My therapist recommended using a mantra mediation. She handed me a sheet of Sanskrit phrases, with the English translation next to them. She encouraged me to pick one that resonated. I read, “Aieem Namah” and the English translation (My true self is playful and wise), and for some reason it literally made me laugh out loud. I loved the juxtaposition of the idea of being playful and wise. My mantra was chosen.

She guided me through a 15 minute meditation where we focused on bringing awareness to the body, then the breath, and then to the mantra.  The mantra became an anchor to bring my mind back over and over again as it continued to do what a mind does, which is think incessantly (and very annoyingly, I might add).  When, at the end up the meditation, she told me to let go of the mantra, I did so reluctantly. Having it there as a base of operations was comforting.

My therapist recorded the meditation and sent it to me. For the past 2-3 weeks, I have been listening to either the recording mediation, or my own internal version, for 15 minutes a day.  This is the first time I have ever really devoted myself to a single type of meditation for that long. What are the results?

The results are…interesting.  I feel as if I am less reactive, which is good. But I also feel as if I am more exposed – more raw and open to the energies of the people around me – even more open to the general unease of the entire populace of the U.S. right now.  Everything in my life is going quite well – work is very calm, my yoga workshops are going well, I am reading lots of interesting books, my family is fairly healthy and happy. There is no reason for me to be anxious. Yet I am anxious. Anxious in my chest – a physical sensation with no conscious mental driver. I feel something and do not know why.  I am pinning it on meditation and its opening of subtle body receptors.

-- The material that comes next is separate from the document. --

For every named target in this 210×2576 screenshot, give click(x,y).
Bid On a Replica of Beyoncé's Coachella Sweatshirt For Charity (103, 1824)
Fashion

But, honestly, the more I learn about us humans, the more I realize how unbelievably complex we are.  Everything we think, eat, drink, breathe, and do has a emotional, mental, and physical effect.  How does one parse out which of the varying inputs is the one causing the shift???  I need an Hlo in Universe B who could act as a control for my experiments.

Consequently, while I cannot with 100% conviction say that meditation is a good thing, I CAN say that I do believe it is making me more aware, more conscious, more in tune with the universe around me.  I look forward to it daily and even awake at 4:5oAM each morning to make sure I fit it in before my day slips through my fingers.

I will continue with this experiment and will let you know if I finally settle on a thumbs up or thumbs down re: meditation. Although, the older I get and the more I learn, the more I realize that the universe strives for balance in all things, so meditation, like anything in life, is probably not good or bad, it just is.